[Saved entries]
*** Begin section ***
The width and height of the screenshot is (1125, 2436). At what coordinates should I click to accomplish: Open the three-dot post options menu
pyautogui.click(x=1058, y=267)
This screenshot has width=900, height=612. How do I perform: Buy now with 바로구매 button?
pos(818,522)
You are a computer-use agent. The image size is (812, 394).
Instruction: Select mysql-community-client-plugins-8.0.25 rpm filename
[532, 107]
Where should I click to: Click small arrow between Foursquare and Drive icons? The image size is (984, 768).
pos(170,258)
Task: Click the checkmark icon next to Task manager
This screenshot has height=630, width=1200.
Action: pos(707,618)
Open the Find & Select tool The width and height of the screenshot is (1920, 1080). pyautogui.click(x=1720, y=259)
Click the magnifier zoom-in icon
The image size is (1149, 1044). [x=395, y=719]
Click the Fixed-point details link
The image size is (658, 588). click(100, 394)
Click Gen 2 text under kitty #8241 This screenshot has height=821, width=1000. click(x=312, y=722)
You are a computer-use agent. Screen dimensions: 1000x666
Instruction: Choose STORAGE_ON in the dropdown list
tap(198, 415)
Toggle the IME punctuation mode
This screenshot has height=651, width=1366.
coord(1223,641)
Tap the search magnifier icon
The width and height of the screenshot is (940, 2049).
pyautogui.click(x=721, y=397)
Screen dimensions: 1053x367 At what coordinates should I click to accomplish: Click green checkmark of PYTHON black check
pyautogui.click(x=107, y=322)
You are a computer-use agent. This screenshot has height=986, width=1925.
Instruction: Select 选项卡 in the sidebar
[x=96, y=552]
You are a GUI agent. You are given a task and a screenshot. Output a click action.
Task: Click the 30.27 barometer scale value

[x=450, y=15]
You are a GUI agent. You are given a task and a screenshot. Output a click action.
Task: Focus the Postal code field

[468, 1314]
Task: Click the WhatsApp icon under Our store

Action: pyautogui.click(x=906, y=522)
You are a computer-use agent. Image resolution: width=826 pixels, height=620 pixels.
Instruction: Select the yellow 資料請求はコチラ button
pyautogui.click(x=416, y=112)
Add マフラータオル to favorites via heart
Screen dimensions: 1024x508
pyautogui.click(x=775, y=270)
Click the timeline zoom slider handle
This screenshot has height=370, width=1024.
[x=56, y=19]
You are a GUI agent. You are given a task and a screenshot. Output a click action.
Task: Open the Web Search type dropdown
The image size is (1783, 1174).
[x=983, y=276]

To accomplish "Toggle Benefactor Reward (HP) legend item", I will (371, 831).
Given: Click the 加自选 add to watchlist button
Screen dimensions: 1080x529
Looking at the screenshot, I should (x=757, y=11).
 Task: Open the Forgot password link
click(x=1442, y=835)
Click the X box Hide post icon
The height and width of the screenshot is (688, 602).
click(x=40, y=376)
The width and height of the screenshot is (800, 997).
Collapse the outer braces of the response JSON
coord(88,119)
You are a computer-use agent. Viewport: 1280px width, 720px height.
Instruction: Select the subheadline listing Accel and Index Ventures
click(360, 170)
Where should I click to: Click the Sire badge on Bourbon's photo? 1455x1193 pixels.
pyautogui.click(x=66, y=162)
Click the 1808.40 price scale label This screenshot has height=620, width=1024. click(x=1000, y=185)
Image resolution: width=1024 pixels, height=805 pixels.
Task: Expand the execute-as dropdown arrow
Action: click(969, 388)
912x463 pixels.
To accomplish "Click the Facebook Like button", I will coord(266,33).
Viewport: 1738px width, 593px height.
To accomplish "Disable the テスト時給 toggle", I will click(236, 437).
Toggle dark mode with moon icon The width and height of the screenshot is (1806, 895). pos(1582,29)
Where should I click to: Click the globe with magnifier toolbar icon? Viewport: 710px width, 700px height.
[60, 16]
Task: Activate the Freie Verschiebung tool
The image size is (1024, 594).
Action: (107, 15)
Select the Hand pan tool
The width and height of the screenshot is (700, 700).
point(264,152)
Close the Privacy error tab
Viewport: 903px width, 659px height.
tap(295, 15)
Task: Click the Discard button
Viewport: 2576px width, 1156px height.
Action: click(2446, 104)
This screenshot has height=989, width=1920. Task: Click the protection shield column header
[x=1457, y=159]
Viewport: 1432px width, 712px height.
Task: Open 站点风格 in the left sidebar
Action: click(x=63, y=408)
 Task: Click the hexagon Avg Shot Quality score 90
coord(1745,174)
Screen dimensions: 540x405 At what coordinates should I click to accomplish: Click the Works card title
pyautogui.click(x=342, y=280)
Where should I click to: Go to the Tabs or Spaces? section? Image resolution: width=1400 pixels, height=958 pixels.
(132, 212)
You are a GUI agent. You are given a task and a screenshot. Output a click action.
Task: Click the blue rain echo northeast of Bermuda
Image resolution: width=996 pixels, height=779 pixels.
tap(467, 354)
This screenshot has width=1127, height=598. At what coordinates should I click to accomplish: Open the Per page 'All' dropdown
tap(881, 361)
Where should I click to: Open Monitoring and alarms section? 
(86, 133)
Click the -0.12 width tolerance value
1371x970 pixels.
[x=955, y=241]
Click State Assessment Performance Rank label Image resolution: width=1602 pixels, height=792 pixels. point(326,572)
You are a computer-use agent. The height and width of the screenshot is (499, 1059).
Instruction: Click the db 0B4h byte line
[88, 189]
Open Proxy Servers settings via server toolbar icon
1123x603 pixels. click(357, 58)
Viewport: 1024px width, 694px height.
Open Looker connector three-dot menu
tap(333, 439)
*** End section ***
Problem to work on:
Exactly as written, copy out all the entries above.

Task output:
The width and height of the screenshot is (1125, 2436). At what coordinates should I click to accomplish: Open the three-dot post options menu
pyautogui.click(x=1058, y=267)
This screenshot has width=900, height=612. How do I perform: Buy now with 바로구매 button?
pos(818,522)
You are a computer-use agent. The image size is (812, 394).
Instruction: Select mysql-community-client-plugins-8.0.25 rpm filename
[532, 107]
Where should I click to: Click small arrow between Foursquare and Drive icons? The image size is (984, 768).
pos(170,258)
Task: Click the checkmark icon next to Task manager
This screenshot has height=630, width=1200.
Action: pos(707,618)
Open the Find & Select tool The width and height of the screenshot is (1920, 1080). pyautogui.click(x=1720, y=259)
Click the magnifier zoom-in icon
The image size is (1149, 1044). [x=395, y=719]
Click the Fixed-point details link
The image size is (658, 588). click(100, 394)
Click Gen 2 text under kitty #8241 This screenshot has height=821, width=1000. click(x=312, y=722)
You are a computer-use agent. Screen dimensions: 1000x666
Instruction: Choose STORAGE_ON in the dropdown list
tap(198, 415)
Toggle the IME punctuation mode
This screenshot has height=651, width=1366.
coord(1223,641)
Tap the search magnifier icon
The width and height of the screenshot is (940, 2049).
pyautogui.click(x=721, y=397)
Screen dimensions: 1053x367 At what coordinates should I click to accomplish: Click green checkmark of PYTHON black check
pyautogui.click(x=107, y=322)
You are a computer-use agent. This screenshot has height=986, width=1925.
Instruction: Select 选项卡 in the sidebar
[x=96, y=552]
You are a GUI agent. You are given a task and a screenshot. Output a click action.
Task: Click the 30.27 barometer scale value

[x=450, y=15]
You are a GUI agent. You are given a task and a screenshot. Output a click action.
Task: Focus the Postal code field

[468, 1314]
Task: Click the WhatsApp icon under Our store

Action: pyautogui.click(x=906, y=522)
You are a computer-use agent. Image resolution: width=826 pixels, height=620 pixels.
Instruction: Select the yellow 資料請求はコチラ button
pyautogui.click(x=416, y=112)
Add マフラータオル to favorites via heart
Screen dimensions: 1024x508
pyautogui.click(x=775, y=270)
Click the timeline zoom slider handle
This screenshot has height=370, width=1024.
[x=56, y=19]
You are a GUI agent. You are given a task and a screenshot. Output a click action.
Task: Open the Web Search type dropdown
The image size is (1783, 1174).
[x=983, y=276]

To accomplish "Toggle Benefactor Reward (HP) legend item", I will (371, 831).
Given: Click the 加自选 add to watchlist button
Screen dimensions: 1080x529
Looking at the screenshot, I should (x=757, y=11).
 Task: Open the Forgot password link
click(x=1442, y=835)
Click the X box Hide post icon
The height and width of the screenshot is (688, 602).
click(x=40, y=376)
The width and height of the screenshot is (800, 997).
Collapse the outer braces of the response JSON
coord(88,119)
You are a computer-use agent. Viewport: 1280px width, 720px height.
Instruction: Select the subheadline listing Accel and Index Ventures
click(360, 170)
Where should I click to: Click the Sire badge on Bourbon's photo? 1455x1193 pixels.
pyautogui.click(x=66, y=162)
Click the 1808.40 price scale label This screenshot has height=620, width=1024. click(x=1000, y=185)
Image resolution: width=1024 pixels, height=805 pixels.
Task: Expand the execute-as dropdown arrow
Action: click(969, 388)
912x463 pixels.
To accomplish "Click the Facebook Like button", I will coord(266,33).
Viewport: 1738px width, 593px height.
To accomplish "Disable the テスト時給 toggle", I will click(236, 437).
Toggle dark mode with moon icon The width and height of the screenshot is (1806, 895). pos(1582,29)
Where should I click to: Click the globe with magnifier toolbar icon? Viewport: 710px width, 700px height.
[60, 16]
Task: Activate the Freie Verschiebung tool
The image size is (1024, 594).
Action: (107, 15)
Select the Hand pan tool
The width and height of the screenshot is (700, 700).
point(264,152)
Close the Privacy error tab
Viewport: 903px width, 659px height.
tap(295, 15)
Task: Click the Discard button
Viewport: 2576px width, 1156px height.
Action: click(2446, 104)
This screenshot has height=989, width=1920. Task: Click the protection shield column header
[x=1457, y=159]
Viewport: 1432px width, 712px height.
Task: Open 站点风格 in the left sidebar
Action: click(x=63, y=408)
 Task: Click the hexagon Avg Shot Quality score 90
coord(1745,174)
Screen dimensions: 540x405 At what coordinates should I click to accomplish: Click the Works card title
pyautogui.click(x=342, y=280)
Where should I click to: Go to the Tabs or Spaces? section? Image resolution: width=1400 pixels, height=958 pixels.
(132, 212)
You are a GUI agent. You are given a task and a screenshot. Output a click action.
Task: Click the blue rain echo northeast of Bermuda
Image resolution: width=996 pixels, height=779 pixels.
tap(467, 354)
This screenshot has width=1127, height=598. At what coordinates should I click to accomplish: Open the Per page 'All' dropdown
tap(881, 361)
Where should I click to: Open Monitoring and alarms section? 
(86, 133)
Click the -0.12 width tolerance value
1371x970 pixels.
[x=955, y=241]
Click State Assessment Performance Rank label Image resolution: width=1602 pixels, height=792 pixels. point(326,572)
You are a computer-use agent. The height and width of the screenshot is (499, 1059).
Instruction: Click the db 0B4h byte line
[88, 189]
Open Proxy Servers settings via server toolbar icon
1123x603 pixels. click(357, 58)
Viewport: 1024px width, 694px height.
Open Looker connector three-dot menu
tap(333, 439)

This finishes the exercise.